Question orale du sénateur Georges Patient – Amélioration de la situation sanitaire de la Guyane – Séance des Questions Orales du 14 juin 2011

Monsieur le Président,
Madame la Secrétaire d’Etat,
Mes chers Collègues,

Cette question me permet d’aborder l’état très inquiétant du secteur de la santé en Guyane. Elle tombe à point nommé puisque s’est tenue le 11 juin dernier à Cayenne une conférence régionale relative au rattrapage des offres sanitaires et médico-sociales.

L’heure est grave.

Le département détient des indicateurs de santé parmi les plus mauvais de France. Il dispose :

-d’une espérance de vie inférieure de quatre ans à celle de la métropole (79 ans pour les femmes, 72 ans pour les hommes),

– d’un taux de mortalité infantile de 10,5 pour 1000 naissances au lieu de 4 dans le reste de la France.

– Des pathologies qui ont des prévalences plus élevées : diabète, hypertension artérielle, VIH, tuberculose. Mais aussi des maladies insuffisamment traitées faute de formation adaptée, de personnel, d’équipements.

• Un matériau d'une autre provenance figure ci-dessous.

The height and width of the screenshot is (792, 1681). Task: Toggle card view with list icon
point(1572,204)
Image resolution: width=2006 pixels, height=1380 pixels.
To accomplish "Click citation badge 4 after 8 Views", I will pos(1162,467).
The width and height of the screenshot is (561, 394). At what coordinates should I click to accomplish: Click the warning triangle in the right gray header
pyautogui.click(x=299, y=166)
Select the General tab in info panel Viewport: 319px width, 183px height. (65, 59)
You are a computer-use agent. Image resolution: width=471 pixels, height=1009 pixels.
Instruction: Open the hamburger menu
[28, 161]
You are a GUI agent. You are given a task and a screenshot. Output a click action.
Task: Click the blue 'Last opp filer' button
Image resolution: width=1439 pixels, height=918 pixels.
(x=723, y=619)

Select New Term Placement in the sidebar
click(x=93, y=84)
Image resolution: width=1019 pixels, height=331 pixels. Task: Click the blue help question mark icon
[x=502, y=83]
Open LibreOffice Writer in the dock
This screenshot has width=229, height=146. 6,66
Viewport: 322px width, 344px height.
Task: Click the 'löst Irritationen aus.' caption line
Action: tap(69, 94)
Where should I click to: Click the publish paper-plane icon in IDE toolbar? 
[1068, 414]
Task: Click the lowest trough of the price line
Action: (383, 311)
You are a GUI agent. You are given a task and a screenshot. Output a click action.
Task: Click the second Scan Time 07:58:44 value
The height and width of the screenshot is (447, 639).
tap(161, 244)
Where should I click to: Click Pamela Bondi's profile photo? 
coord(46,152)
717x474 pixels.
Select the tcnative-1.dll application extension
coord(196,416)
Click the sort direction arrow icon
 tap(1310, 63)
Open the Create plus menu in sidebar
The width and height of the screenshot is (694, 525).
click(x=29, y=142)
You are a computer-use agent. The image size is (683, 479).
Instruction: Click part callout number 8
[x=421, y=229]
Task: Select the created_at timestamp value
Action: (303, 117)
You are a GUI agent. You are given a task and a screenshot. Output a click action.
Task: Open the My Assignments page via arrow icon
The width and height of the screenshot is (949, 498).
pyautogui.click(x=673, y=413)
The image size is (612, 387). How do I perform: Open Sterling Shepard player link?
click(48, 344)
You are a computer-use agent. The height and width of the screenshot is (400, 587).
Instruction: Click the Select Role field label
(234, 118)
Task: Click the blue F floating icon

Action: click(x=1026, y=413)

Je pense tout particulièrement à la drépanocytose.

Le département se singularise également par une densité médicale très faible, (la Guyane est la région la plus désertifiée de France) et par un tissu sanitaire insuffisant. Il y a trois ans de cela, la fédération hospitalière de France mettait en évidence l’énorme insuffisance d’équipements sanitaires de la Guyane. Comparant la Guyane à la Corse, à population équivalente, elle mettait en évidence le fait qu’un habitant de la Corse disposait de 2,5 fois plus de structures sanitaires pour se soigner qu’un habitant de Guyane.

Faire de la santé une priorité en outre-mer constituait l’un des objectifs du Conseil Interministériel de l’Outre-mer présidé par le Président de la République le 6 novembre 2009, qui matérialisait ainsi le Plan santé outre-mer, lancé en juillet 2009. Ce dernier avait pour objectif de prendre en compte les spécificités de l’outre-mer en matière de santé. Depuis, près de deux ans plus tard, c’est la perplexité voire la désillusion qui règne face aux lenteurs dans l’atteinte des objectifs fixés notamment dans le financement des opérations des structures sanitaires, la pérennisation des équilibres financiers.

Un constat unanimement partagé. Mme Huguette Dini, Présidente de la commission des affaires sociales du Sénat, en visite aux Antilles-Guyane en avril dernier dans le cadre d’une mission sénatoriale sur la santé en outre-mer, soulignait que l’appréciation portée par cette mission sur la mise en œuvre du Plan Santé Outre-mer était « décevant ». Les orientations du Projet Régional de Santé (PRS) présenté par le Président de l’Agence Régionale de Santé (ARS) de Guyane en avril 2011, ont fait état du « retard majeur de la Guyane en matière d’offres de santé ainsi qu’au niveau du médico-social ». En effet ce retard s’accentue alors qu’il y a une urgence imposée par la croissance exponentielle de la population, de l’ordre de 3,9% par an, et par les caractéristiques territoriales qui rendent plus difficiles l’accès égal pour tous aux soins.

Madame, j’aimerais savoir quelles mesures envisage de prendre le gouvernement  afin de garantir une égalité des soins de qualité et réduire les inégalités criantes en matière de santé en Guyane.